§ Problem requirements
Convert the records below into a JSON list of strings with one string per line, skipping blank lines and leaving out the pictures.

§ Supplied information
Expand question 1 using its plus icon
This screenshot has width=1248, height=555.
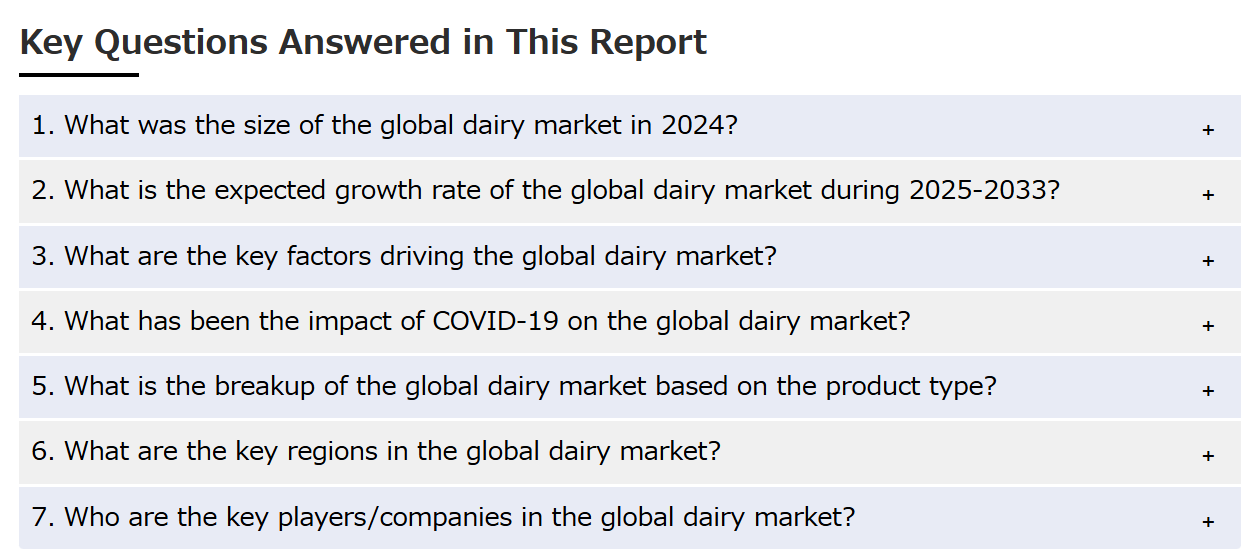(x=1208, y=130)
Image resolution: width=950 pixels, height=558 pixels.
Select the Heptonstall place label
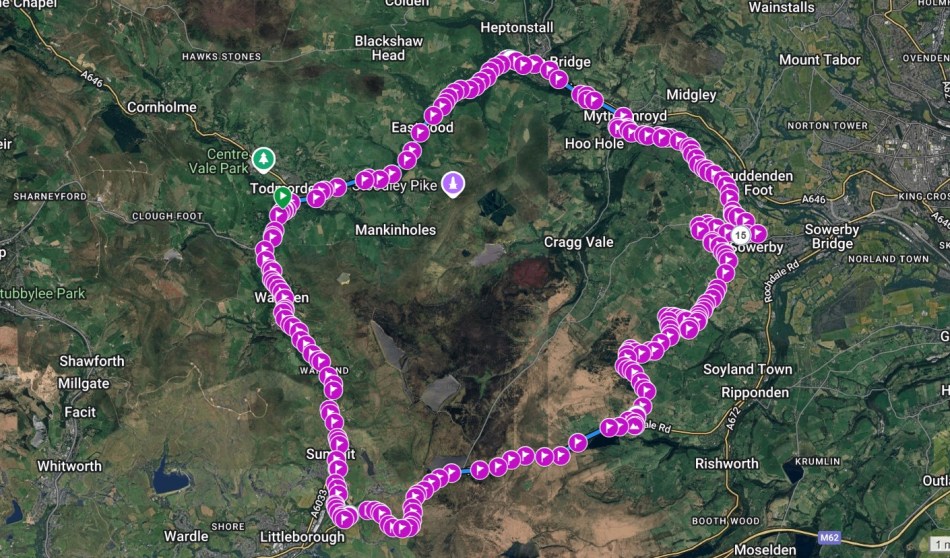point(517,27)
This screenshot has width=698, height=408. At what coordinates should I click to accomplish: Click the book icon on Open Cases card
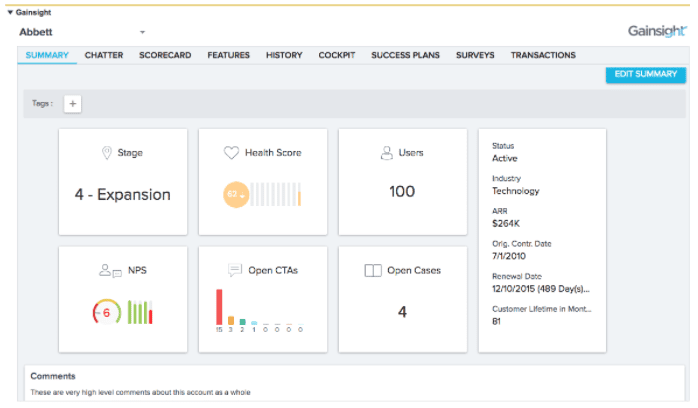point(372,270)
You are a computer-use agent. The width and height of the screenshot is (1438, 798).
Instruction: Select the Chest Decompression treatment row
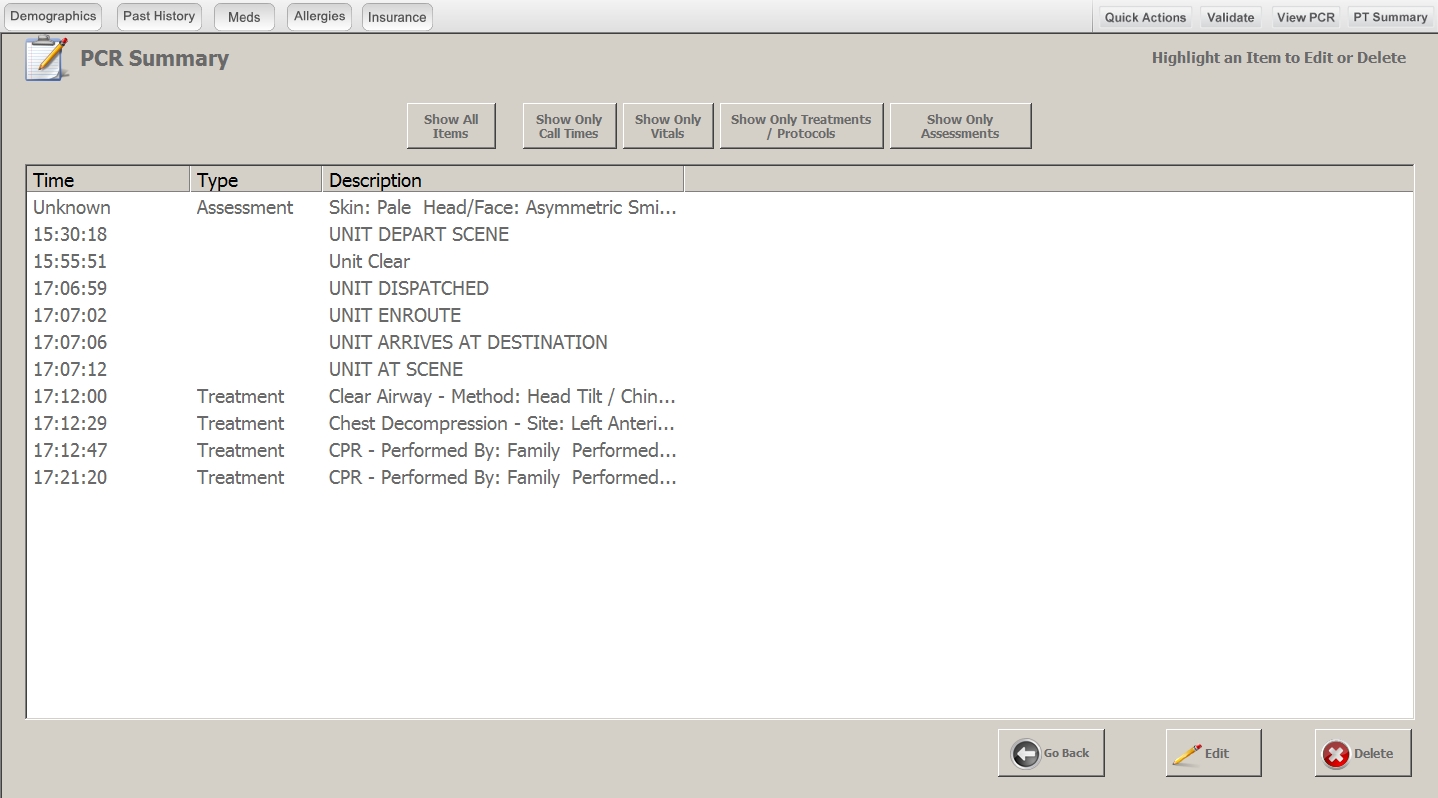click(501, 423)
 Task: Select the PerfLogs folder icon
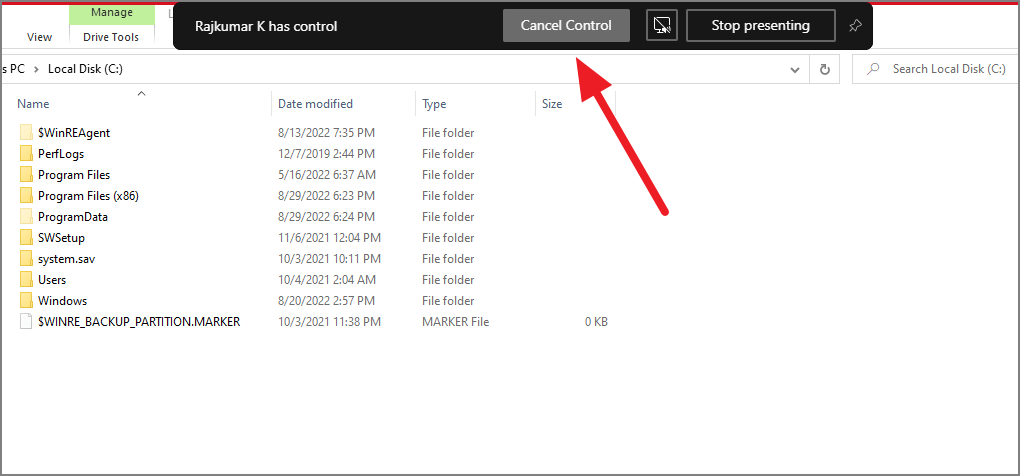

§ Written response
[
  "Expand question 1 using its plus icon",
  "This screenshot has width=1248, height=555.",
  "(x=1208, y=130)",
  "Image resolution: width=950 pixels, height=558 pixels.",
  "Select the Heptonstall place label",
  "point(517,27)",
  "This screenshot has width=698, height=408. At what coordinates should I click to accomplish: Click the book icon on Open Cases card",
  "point(372,270)",
  "You are a computer-use agent. The width and height of the screenshot is (1438, 798).",
  "Instruction: Select the Chest Decompression treatment row",
  "click(501, 423)",
  " Task: Select the PerfLogs folder icon"
]